Problem: Continue the press release on Senator Murray's questioning of VA Secretary McDonough about the electronic health record contract, picking up after its last sentence.

ICYMI: Murray Statement on VA-Oracle Cerner EHR Contract Renegotiation
**WATCH: Senator Murray questions VA Secretary McDonough on EHR**
(Washington, D.C.) – Today, at a Senate Veterans’ Affairs Committee hearing on President Biden’s Fiscal Year 2024 budget request for the Department of Veterans Affairs (VA), Senator Patty Murray (D-WA), a senior member of the Veterans’ Affairs committee and Chair of the Senate Appropriations Committee’s VA Subcommittee, pressed Secretary of Veterans Affairs Denis McDonough on the VA’s recent Electronic Health Record contract renegotiation, asking the Secretary when Congress can expect an updated budget request, what targets VA plans to establish to assess user satisfaction, and what changes they will make to the EHR system based on provider feedback.
“Yesterday, VA announced that an agreement for a new EHR contract had been made with Oracle. It’s really important to see that VA is prioritizing reliability and responsiveness, and patient safety across the contract, so I appreciate that,” Senator Murray said. “Just last week, GAO released a report indicating that VA had not established target goals to assess user satisfaction—and that until it does, VA lacks a basis for determining when satisfaction has improved enough for the system to be deployed at any other sites.”
“I support the reset period as you know, and I support efforts to move forward, but only after—of course—you are confident about the safety and effectiveness of the system and have clear, established satisfaction markers—and what matters is what the providers and veterans on the ground think,” Murray continued. “Our veterans deserve the best health care we can offer, and it’s our job to make sure that VA and Oracle Cerner really get this right. When do you expect to have a revised request for the EHR account in Fiscal Year 2024, as well as an estimate of whether you need the funds requested to support the rollout in the IT and medical facility accounts?”
McDonough replied that VA does not anticipate needing the more than $400 million that Congress set aside for EHR this year and that he would follow up with a specific timeline for the revised request. He said that coming to the Appropriations Committee—which Murray chairs—with a revised request was the department’s “number one priority.”
“Do you have plans to establish targets to assess user satisfaction?,” Murray asked. McDonough confirmed that user satisfaction is a critical part of the evaluation but said he would get back to Murray regarding specific targets.
“Are there any changes that you have made, and plan to make, based on provider feedback at this point?,” Murray asked.

Data provided:
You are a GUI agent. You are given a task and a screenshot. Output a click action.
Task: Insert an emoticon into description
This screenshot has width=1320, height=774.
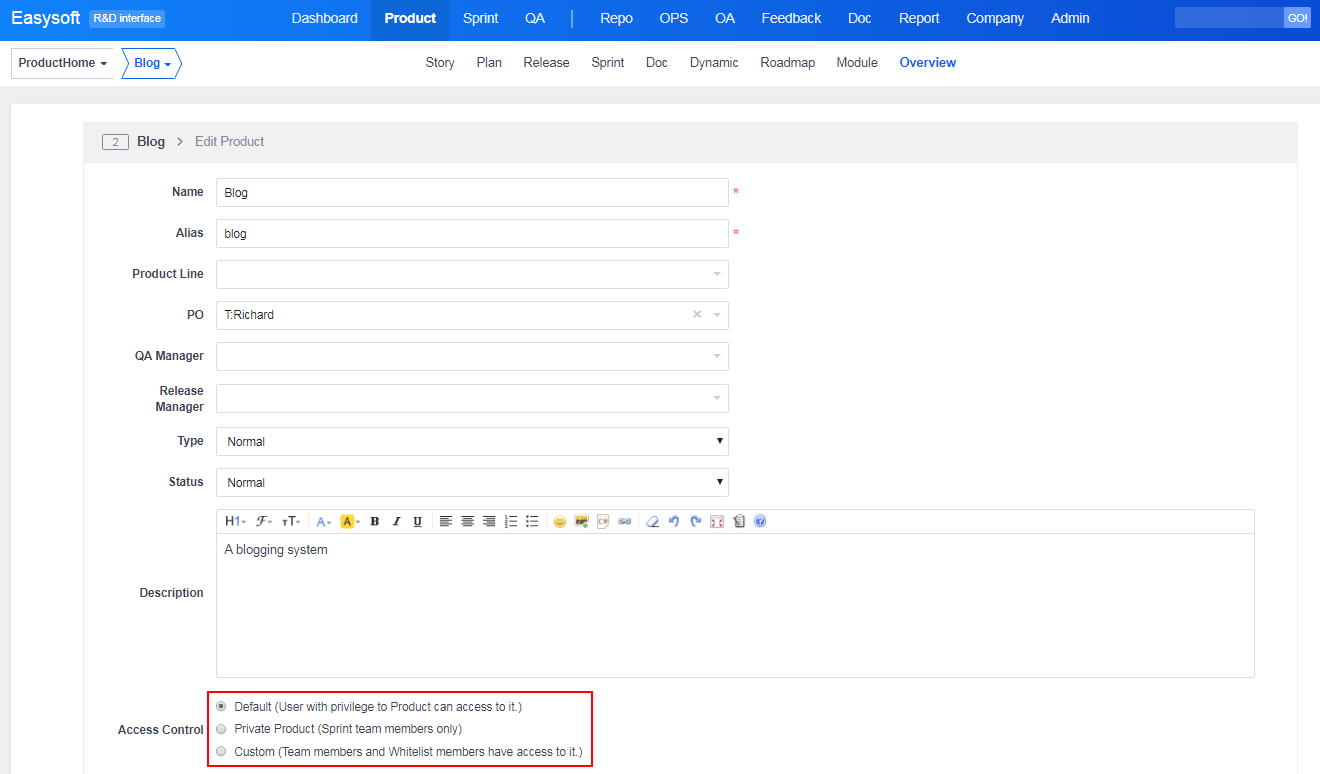[x=560, y=521]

Result:
“A big part of it is the enhanced accountability measures around uptime and system reliability. That comes directly from the user experience,” McDonough said.
Senator Murray has been conducting oversight on the flawed EHR rollout in Washington state since the Trump Administration first negotiated the contract with Cerner (later acquired by Oracle), and at every point in the process since then. Murray has consistently pushed VA on its failed implementation of EHR—conducting oversight, holding the administration accountable, and calling on VA to halt deployment of EHR until they get it right in Washington state. In her role as Chair of the Appropriations Subcommittee on Military Construction, VA, and Related Agencies, Murray met recently with Oracle Cerner to discuss the issues VA providers face when using the EHR system and to get to the bottom of what can be done to fix the system.
In March of 2022, Senator Murray demanded a pause of the Cerner Electronic Health Record system rollout in Washington state, citing patient safety risks, and demanding the concerns laid out in reports from the VA Office of Inspector General – and previous reports over the last two years – be resolved before the EHR program is deployed at any other sites in Washington state. In October 2022, following Senator Murray’s push, VA announced it would delay the rollout of the Oracle Cerner EHR system at VA Puget Sound Health Care System until after June 2023. Since then — in April 2023 — VA announced that future deployments of EHR would be halted in order to prioritize improvements at the five sites that currently use EHR, including Mann-Grandstaff in Spokane and Jonathan M. Wainwright in Walla Walla.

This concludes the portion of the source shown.